Visual reasoning in science and mathematics

Diagrams are hybrid entities, which incorporate both linguistic and pictorial elements, and are crucial to any account of scientific and mathematical reasoning. Hence, they offer a rich source of examples to examine the relation between model-theoretic considerations (central to a model-based approach) and linguistic features (crucial to a language-based view of scientific and mathematical reasoning). Diagrams also play different roles in different fields.

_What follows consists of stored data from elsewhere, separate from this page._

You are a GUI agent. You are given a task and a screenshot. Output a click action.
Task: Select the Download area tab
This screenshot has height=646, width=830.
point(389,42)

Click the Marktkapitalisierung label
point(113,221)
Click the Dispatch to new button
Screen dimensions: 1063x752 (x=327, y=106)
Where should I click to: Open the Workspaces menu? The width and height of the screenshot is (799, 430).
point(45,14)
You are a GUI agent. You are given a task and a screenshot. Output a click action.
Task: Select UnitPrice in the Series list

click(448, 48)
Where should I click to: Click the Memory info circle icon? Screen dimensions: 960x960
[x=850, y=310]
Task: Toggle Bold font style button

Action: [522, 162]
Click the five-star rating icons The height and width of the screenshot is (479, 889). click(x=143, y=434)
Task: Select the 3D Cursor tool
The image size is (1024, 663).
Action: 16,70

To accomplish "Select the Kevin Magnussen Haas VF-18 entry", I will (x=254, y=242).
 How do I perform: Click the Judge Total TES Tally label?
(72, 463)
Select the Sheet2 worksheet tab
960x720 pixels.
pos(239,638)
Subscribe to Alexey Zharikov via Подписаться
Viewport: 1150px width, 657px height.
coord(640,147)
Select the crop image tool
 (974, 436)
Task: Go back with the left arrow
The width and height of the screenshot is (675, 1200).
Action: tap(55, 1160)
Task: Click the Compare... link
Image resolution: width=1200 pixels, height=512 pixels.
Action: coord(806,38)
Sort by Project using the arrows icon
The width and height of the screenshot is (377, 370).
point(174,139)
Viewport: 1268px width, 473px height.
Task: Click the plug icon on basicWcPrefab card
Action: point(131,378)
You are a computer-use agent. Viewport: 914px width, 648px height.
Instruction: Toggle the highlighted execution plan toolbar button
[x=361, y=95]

In scientific practice, their role tends not to be evidential in nature, and includes: (i) highlighting relevant relations in a micrograph (by making salient certain bits of information); (ii) sketching the plan for an experiment; and (iii) expressing expected visually salient information about the outcome of an experiment. None of these traits are evidential; rather they are all pragmatic. In contrast, in mathematical practice, diagrams are used as (i) heuristic tools in proof construction (including dynamic diagrams involved in computer visualization); (ii) notational devices; and (iii) full-blown proof procedures (Giaquinto 2005; and Brown in Philosophy of mathematics. Routledge, New York, 2008). Some of these traits are evidential. After assessing these different roles, I explain why diagrams are used in the way they are in these two fields. The result leads to an account of different styles of scientific reasoning within a broadly model-based conception.